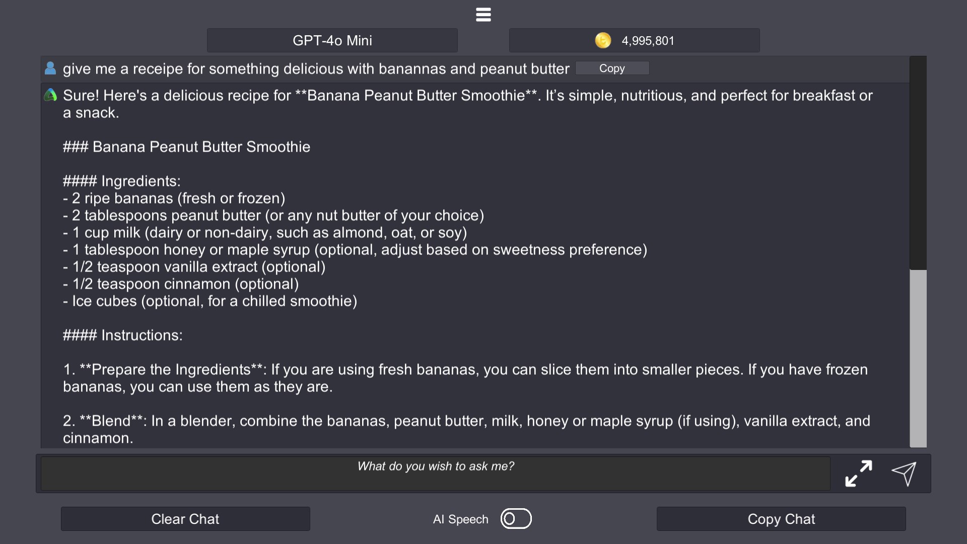Click the AI Speech label
This screenshot has height=544, width=967.
(460, 519)
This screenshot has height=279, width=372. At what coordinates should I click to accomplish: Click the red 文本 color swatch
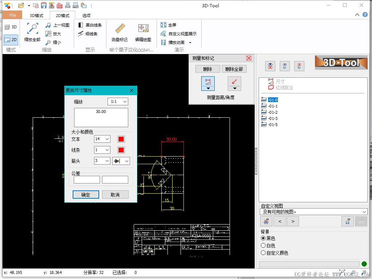coord(121,139)

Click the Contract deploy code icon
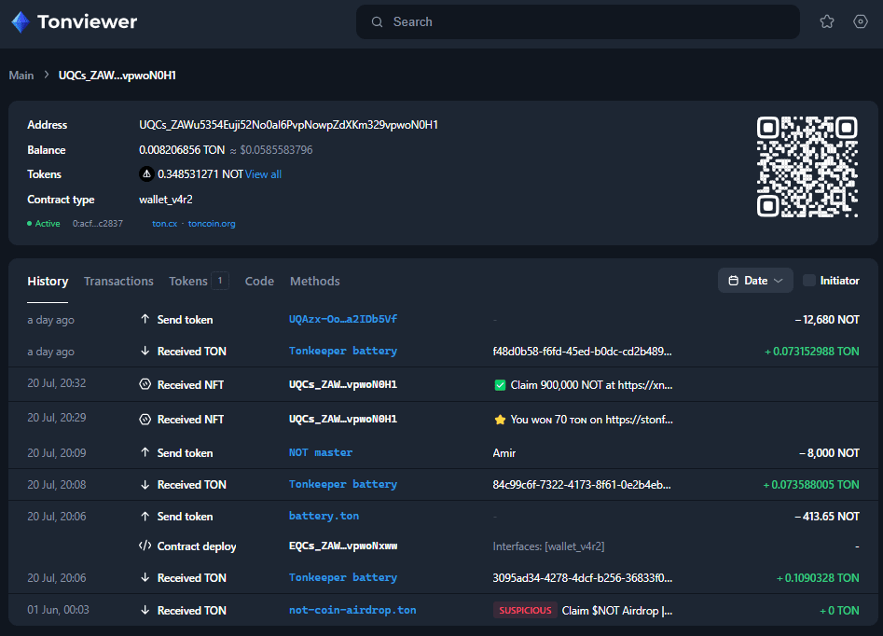point(145,546)
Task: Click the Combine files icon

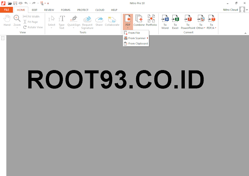Action: (x=139, y=21)
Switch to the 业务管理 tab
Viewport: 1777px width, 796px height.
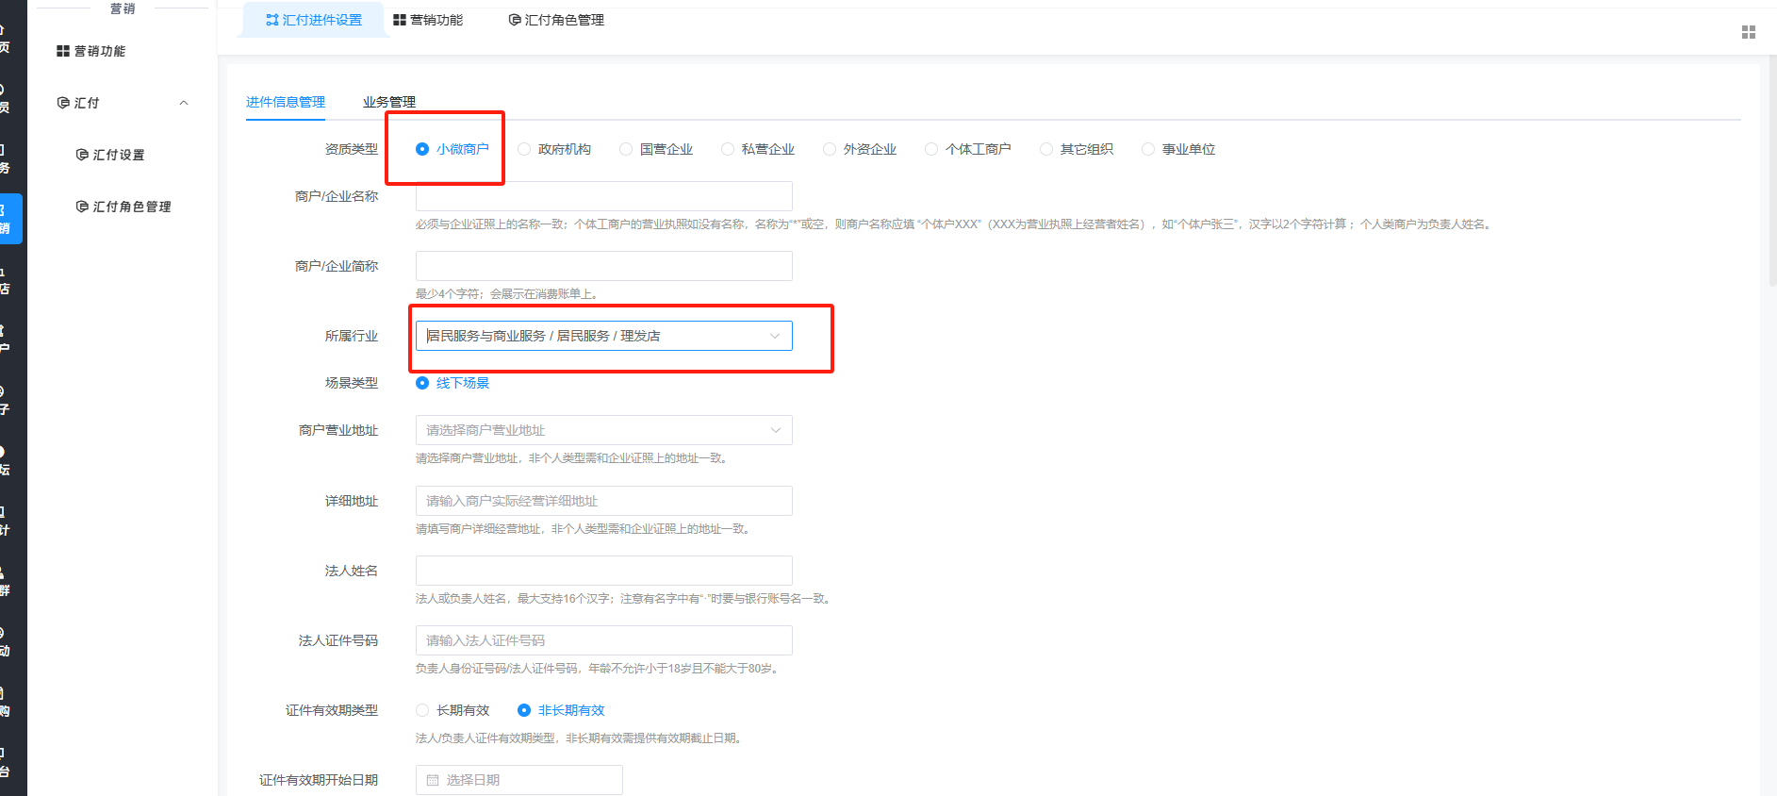388,102
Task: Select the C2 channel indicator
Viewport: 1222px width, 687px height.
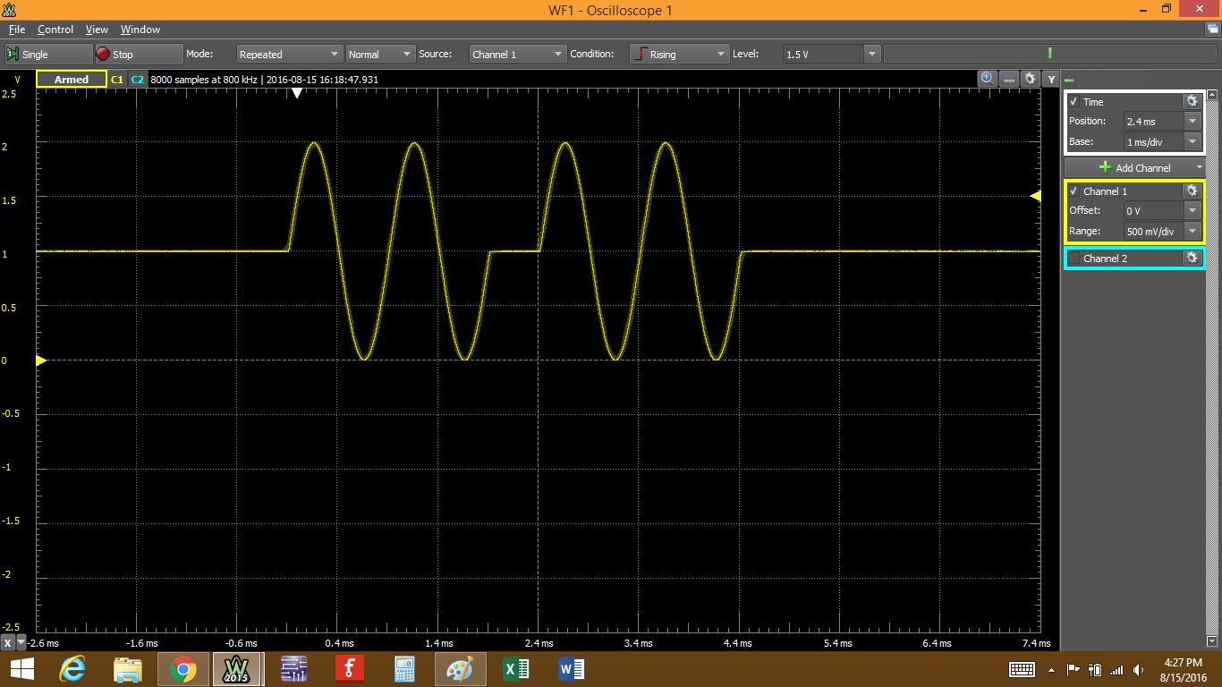Action: 137,80
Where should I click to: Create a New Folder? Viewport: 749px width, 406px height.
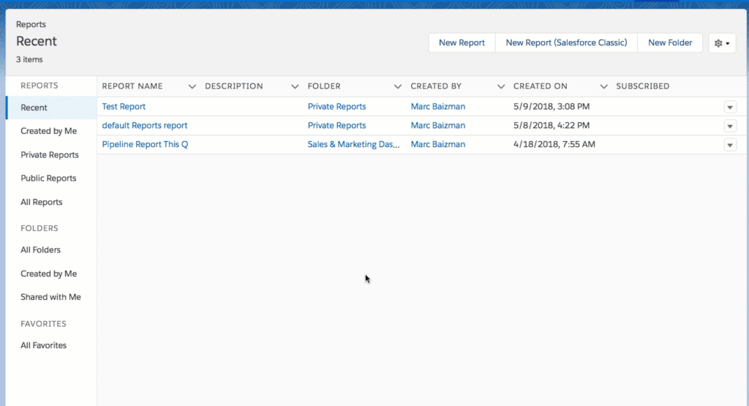tap(670, 43)
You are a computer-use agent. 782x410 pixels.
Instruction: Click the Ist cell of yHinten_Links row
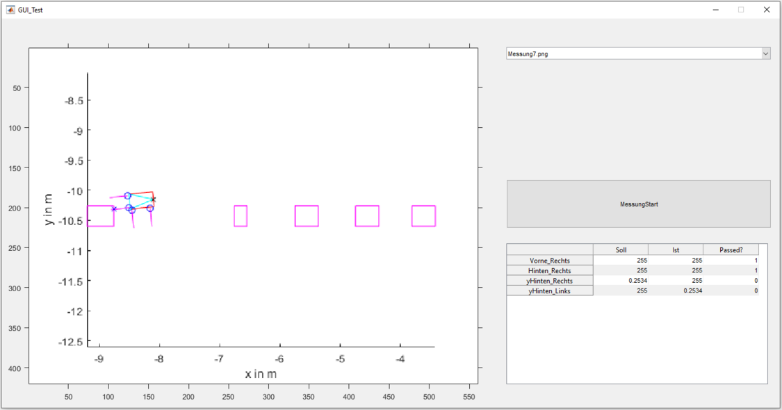pyautogui.click(x=675, y=290)
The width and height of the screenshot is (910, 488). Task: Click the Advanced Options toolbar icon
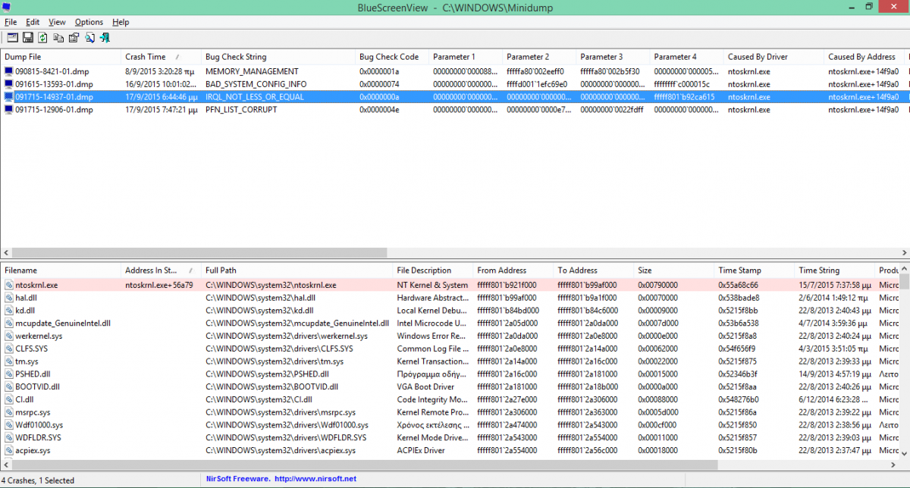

-- -- --

# What you need to do
Copy exactly the lines from the line holding "This screenshot has height=279, width=372." to the final line of the listing, and leave the pictures out.

# Written reply
This screenshot has height=279, width=372. At what coordinates should I click to accomplish: Click the red 文本 color swatch
coord(121,139)

Click the Contract deploy code icon
point(145,546)
Task: Click the Combine files icon

Action: (x=139, y=21)
Switch to the 业务管理 tab
Viewport: 1777px width, 796px height.
388,102
Task: Select the C2 channel indicator
Viewport: 1222px width, 687px height.
Action: 137,80
Where should I click to: Create a New Folder? Viewport: 749px width, 406px height.
tap(670, 43)
You are a computer-use agent. 782x410 pixels.
Instruction: Click the Ist cell of yHinten_Links row
pyautogui.click(x=675, y=290)
The width and height of the screenshot is (910, 488). Task: Click the Advanced Options toolbar icon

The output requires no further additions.